Nach Maßgabe des societal corporatism diagnostiziert Nowak für den gesamten Untersuchungszeitraum in Ideologie und Praxis diffuse Mischformen korporatistischer Konzepte. Im Korporatismus kreuzten sich ständestaatlich-faschistoide und sozialistisch-progressive Vorstellungen mit den pragmatischen Regulierungsabsichten des Staates, ohne jedoch letztlich zu einem gemeinsamen Konzept zu gelangen. Überwog während der Diktatur ein paternalistisches Modell der Harmonisierung von Klassengegensätzen, so stand die Republik zumindest in den ersten beiden Jahren ihres Bestehens klar auf Seiten der Arbeiterschaft. An den korporativen Experimenten entlang zieht sich zugleich aber auch die Bruchlinie der fundamentalen Interessengegensätze, denn mit jedem Zugeständnis gegenüber der Arbeiterschaft provozierte der Staat als Vermittler die Distanzierung der Unternehmer, und dies bereits lange vor der republikanischen Phase. Darüber hinaus litt der Erfolg der korporativen Organe an der Spaltung der spanischen Arbeiterbewegung. So war es die sozialistische Gewerkschaft, die schon unter der Diktatur Primo de Riveras die korporative Interessenvertretung der Arbeiter monopolisieren konnte. Und während der Republik sollte angesichts sozialistischer Regierungsbeteiligung ihre Position noch weiter gestärkt werden. Dagegen blieb das quantitativ mindestens ebenso bedeutende Lager der Anarchosyndikalisten im sozialpolitischen Abseits, weshalb die Wirksamkeit von Comités und Jurados immer auch von dem regionalen bzw. lokalen Kräfteverhältnis der Gewerkschaften abhing.
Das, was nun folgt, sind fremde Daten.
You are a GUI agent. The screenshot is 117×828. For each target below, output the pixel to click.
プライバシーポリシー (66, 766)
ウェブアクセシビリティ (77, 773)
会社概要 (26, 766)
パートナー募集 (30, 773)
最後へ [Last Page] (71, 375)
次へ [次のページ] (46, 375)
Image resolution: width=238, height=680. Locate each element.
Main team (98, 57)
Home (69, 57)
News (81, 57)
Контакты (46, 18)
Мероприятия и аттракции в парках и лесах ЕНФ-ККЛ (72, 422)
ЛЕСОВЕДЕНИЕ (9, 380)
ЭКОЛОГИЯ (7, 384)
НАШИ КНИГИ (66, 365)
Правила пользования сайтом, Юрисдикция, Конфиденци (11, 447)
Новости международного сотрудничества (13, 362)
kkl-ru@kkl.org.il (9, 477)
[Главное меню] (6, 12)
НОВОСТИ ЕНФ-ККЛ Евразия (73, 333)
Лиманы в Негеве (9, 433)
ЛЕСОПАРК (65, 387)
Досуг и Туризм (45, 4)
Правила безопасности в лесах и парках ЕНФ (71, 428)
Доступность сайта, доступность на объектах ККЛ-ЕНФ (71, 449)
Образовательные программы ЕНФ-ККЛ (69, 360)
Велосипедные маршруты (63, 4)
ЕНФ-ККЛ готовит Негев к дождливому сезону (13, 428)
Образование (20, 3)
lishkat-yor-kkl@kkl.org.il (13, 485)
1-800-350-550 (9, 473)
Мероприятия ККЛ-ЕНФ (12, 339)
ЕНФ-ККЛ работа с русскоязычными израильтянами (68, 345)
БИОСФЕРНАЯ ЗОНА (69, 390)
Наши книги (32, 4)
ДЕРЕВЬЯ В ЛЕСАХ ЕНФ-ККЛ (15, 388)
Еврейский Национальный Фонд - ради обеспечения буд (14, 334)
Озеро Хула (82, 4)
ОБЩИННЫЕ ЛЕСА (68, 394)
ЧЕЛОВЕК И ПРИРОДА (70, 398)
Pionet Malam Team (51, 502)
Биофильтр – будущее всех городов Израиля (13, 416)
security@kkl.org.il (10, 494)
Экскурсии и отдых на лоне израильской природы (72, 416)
Mit Blick auf den Juli 1936 ist schließlich aber zu betonen, dass sich die Tätigkeit der korporativen Organe in der Regel nur auf lohnpolitische und arbeitsrechtliche Streitfragen bezog, während die grundsätzlichen Interessengegensätze der Zeit ungeschmälert fortbestanden, und jenseits aller sozialpolitischen Einhegungsversuche sich die Spirale der gesellschaftlichen Konfrontation in Richtung gewaltsamer Konfliktlösung weiterdrehte.

Anmerkung:
[1] Vgl. Schmitter, Philippe, Still the century of Corporatism?, in: Review of Politics 36 (1974), S. 85-131.